Bacteria like it rough

Breast implants consist of an outer shell and a filler material. One of the many risks of breast implant surgery is the formation of scar tissue around the implant in response to this foreign object in the body. Known as capsular contracture, the scar tissue can squeeze the implant and cause distortion and hardening of the breast tissue.

Textured surfaces on breast implants were developed in the 1960s to improve tissue incorporation and reduce capsular contracture. While textured surfaces can achieve this aim, they do promote more bacterial growth in the lab, and it seems, in the body. As well as causing infection, this bacterial growth can, in itself, encourage capsular contracture. This complex area calls for a combination of laboratory and clinical research.

Many types of implants are available with surfaces ranging from very smooth to highly textured. Prof. Anand Deva, and his team at Macquarie University aimed to investigate these different surfaces to systematically study the relationship between surface area, roughness, and capacity for bacterial attachment and growth in the lab.

They used X-ray microtomography in the Microscopy Australia facility at the University of Sydney to collect highly accurate 3D data on the surface area and roughness of 11 available implants. These measurements enable unprecedented precision in the modelling and classification of the various implants. The researchers also tested these implant shells to relate surface roughness to bacterial attachment and growth.

X-ray microtomography images of a selection of implant shells showing surface roughness.

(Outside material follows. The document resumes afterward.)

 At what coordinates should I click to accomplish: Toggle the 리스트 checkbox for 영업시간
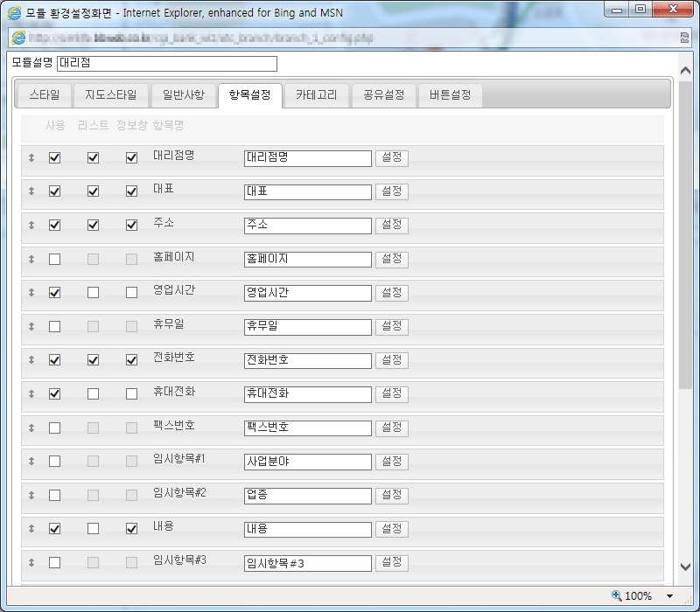pyautogui.click(x=94, y=293)
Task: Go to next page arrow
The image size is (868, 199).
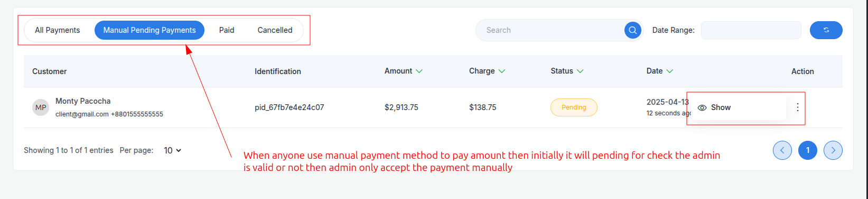Action: pos(833,150)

Each sample is 1.4mm square.

The team’s research showed a significant linear relationship between surface area and bacterial attachment/growth. For smoother implants there was some variation between the species of bacteria that preferred to grow on the individual types.

These measurements provide a vastly improved system to enable surgeons to better correlate objective measurement with functional outcomes.

Jones P, Mempin M, Hu H, Chowdhury D, Foley M, Cooter R, Adams WP Jr, Vickery K, Deva AK. The Functional Influence of Breast Implant Outer Shell Morphology on Bacterial Attachment and Growth. Plast Reconstr Surg. 2018 Oct;142(4):837-849. doi: 10.1097/PRS.0000000000004801. PMID: 30252806.